Foi apenas neste momento que os jogadores começaram a ter uma noção maior do que estava acontecendo. “Fomos para o vestiário e fomos informados de que pessoas haviam morrido, tomamos banho, nos sentamos e encontramos nossas mulheres e namoradas em prantos”, conta Alan Hansen. “Mas uma coisa que eu me lembro é que eu voltei para casa naquela noite e pedi comida chinesa. Ainda não havia me tocado da enormidade do que havia acontecido. Foi apenas no dia seguinte, quando fui para Anfield e vi o mar de flores.”
A polícia permanecia cética e impediu que as ambulâncias e os médicos entrassem no gramado para atender os feridos por muito tempo. Os próprios torcedores carregaram os outros em macas improvisadas e cuidaram dos primeiros-socorros.

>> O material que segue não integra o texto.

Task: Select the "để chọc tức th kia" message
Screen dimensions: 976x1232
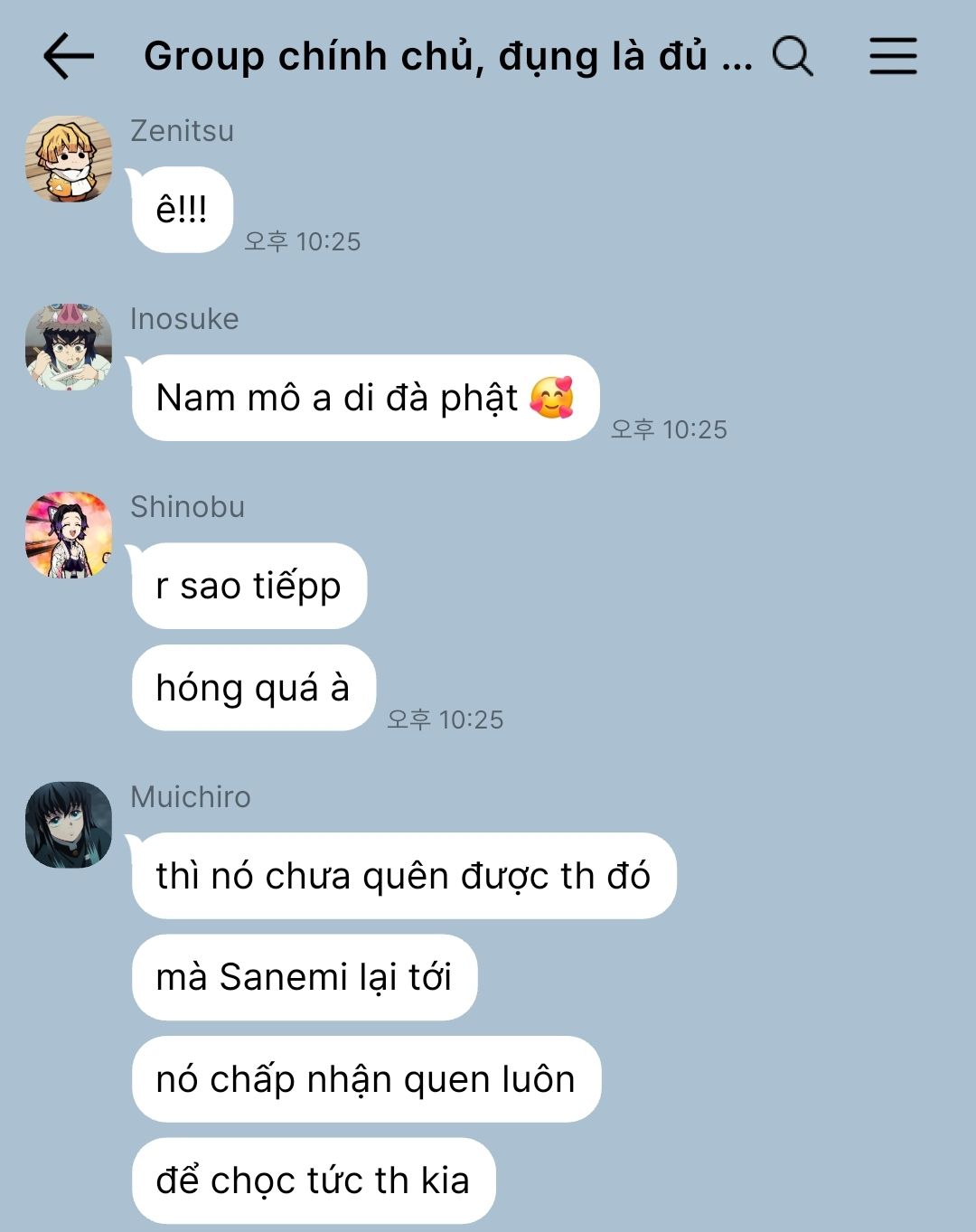Action: pyautogui.click(x=314, y=1180)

Posteriormente, o superintendente da polícia de South Yorkshire, John Nesbit, alegou que isso foi uma tática deliberada para que “eles não descontassem a frustração na polícia”. Enquanto isso, os fardados formavam um cordão em volta do gramado para evitar uma invasão. A maioria da polícia ainda achava que a prioridade era essa. “Eles só se preocupavam com isso. Foram várias decisões erradas, tomadas no meio do pânico. Havia a percepção de hooliganismo”, acrescenta Hunt. Apenas 14 dos 96 mortos chegaram ao hospital.

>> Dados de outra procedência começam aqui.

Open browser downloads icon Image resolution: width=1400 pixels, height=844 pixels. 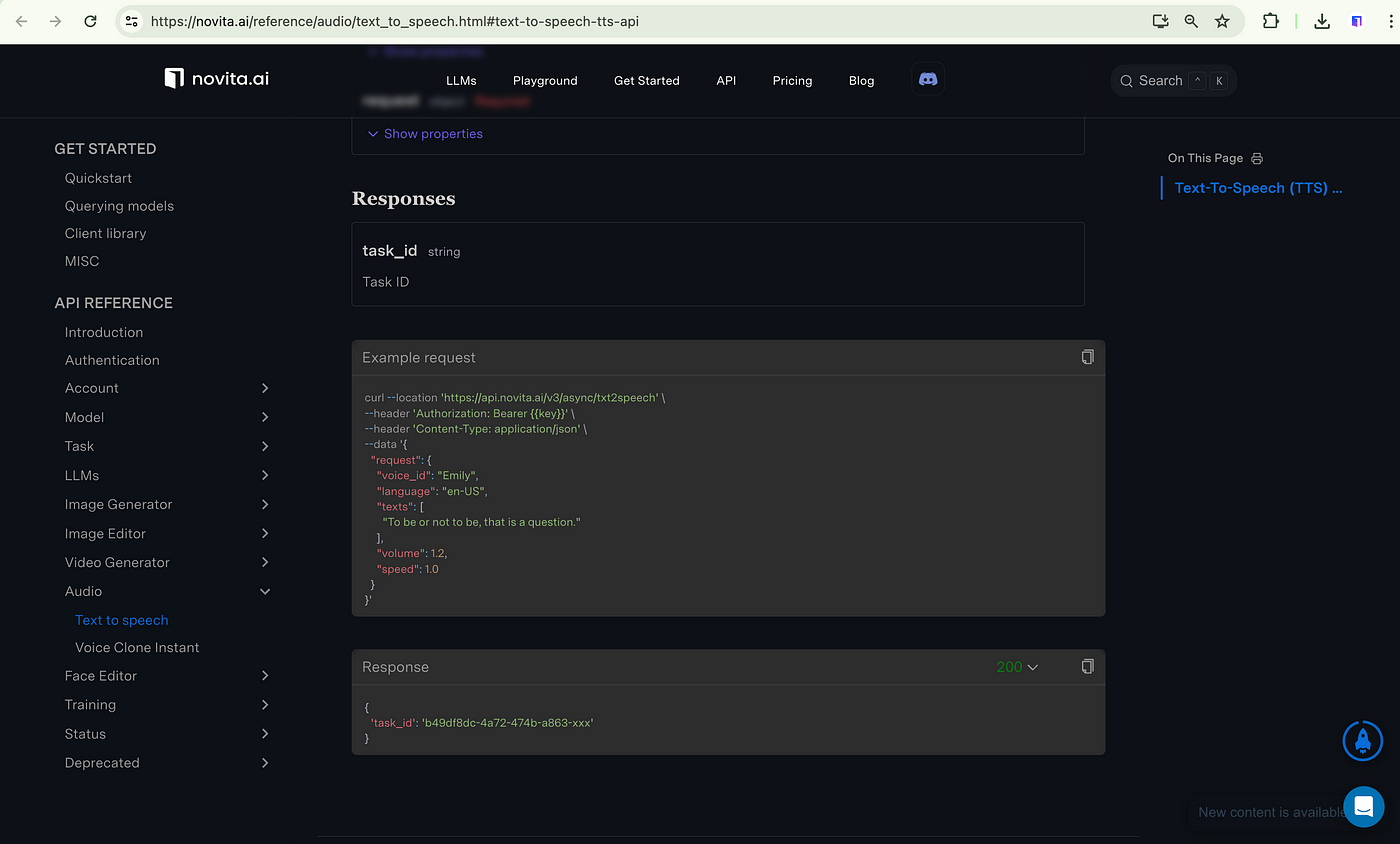(x=1322, y=21)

A primeira vez que Daniel Hunt assistiu a uma partida de futebol no estádio foi em 1983, entre o Liverpool e uma seleção inglesa cheia de reservas – “não conhecia ninguém” -, um amistoso em homenagem a Phil Thompson. Poderia ter estado em Hillsborough, portanto, mas, aos 14 anos, brincava com os amigos na rua até mais ou menos o começo do jogo. Entrou em casa e começou a acompanhar as notícias. Primeiro, ouviu que havia dez feridos. Em seguida, ouviu que duas pessoas haviam morrido. A gravidade do que estava acontecendo começou a ficar mais clara, mesmo para um adolescente. “Toda hora, os números iam subindo. Essa é a imagem mais clara que eu tenho. Acho que isso acontece em todas as tragédias”, pondera.

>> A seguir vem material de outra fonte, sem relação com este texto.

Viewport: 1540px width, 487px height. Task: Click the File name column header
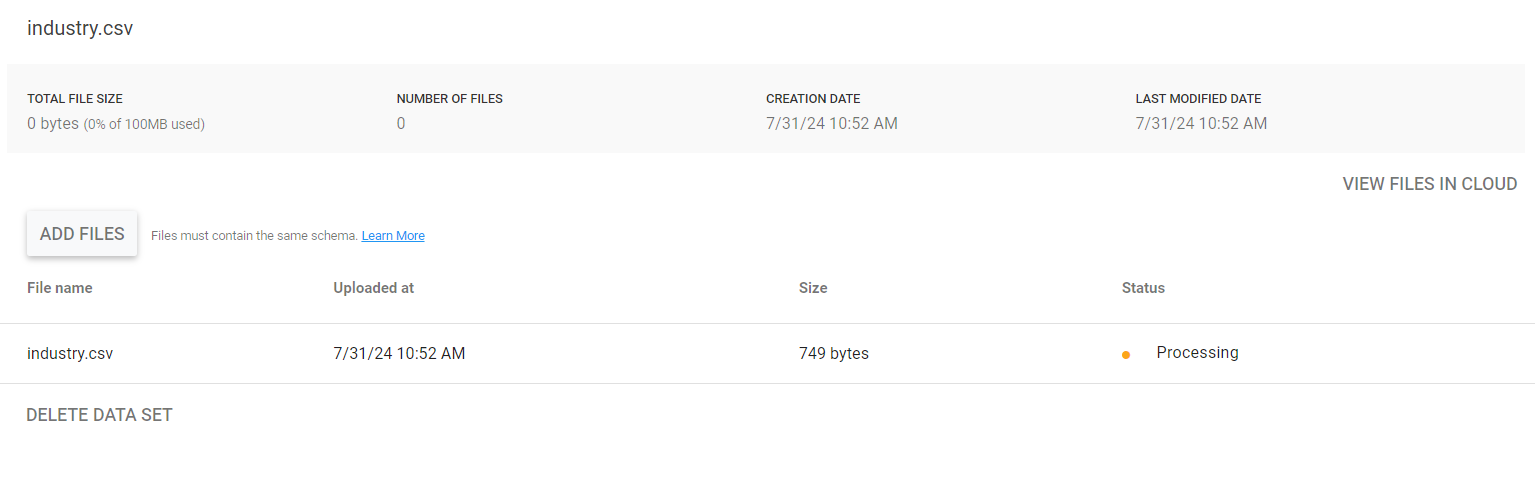click(x=60, y=288)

A voz do músico, que também tem trabalhos como produtor de Christina Aguilera e Placebo, perde a força quando precisa falar do que aconteceu em Sheffield, mesmo 25 anos depois. Na época, nenhum de seus amigos ou parentes estava no estádio, mas a cidade não é tão grande assim. Com o tempo, foi conhecendo irmãos e amigos, mães e namoradas, que perderam seus entes queridos. Menciona quantas pessoas poderiam ter sido salvas se Hansen não tivesse ignorado aquele aviso. Não consegue deixar de pensar em quantos ainda estariam vivos não fossem o preconceito da polícia e a negligência das autoridades. “Um amigo meu disse que o irmão morreu em Hillsborough. Ele tentou puxá-lo e não conseguiu. Ele o perdeu, basicamente”, lembra. “Há 96 histórias como essa.”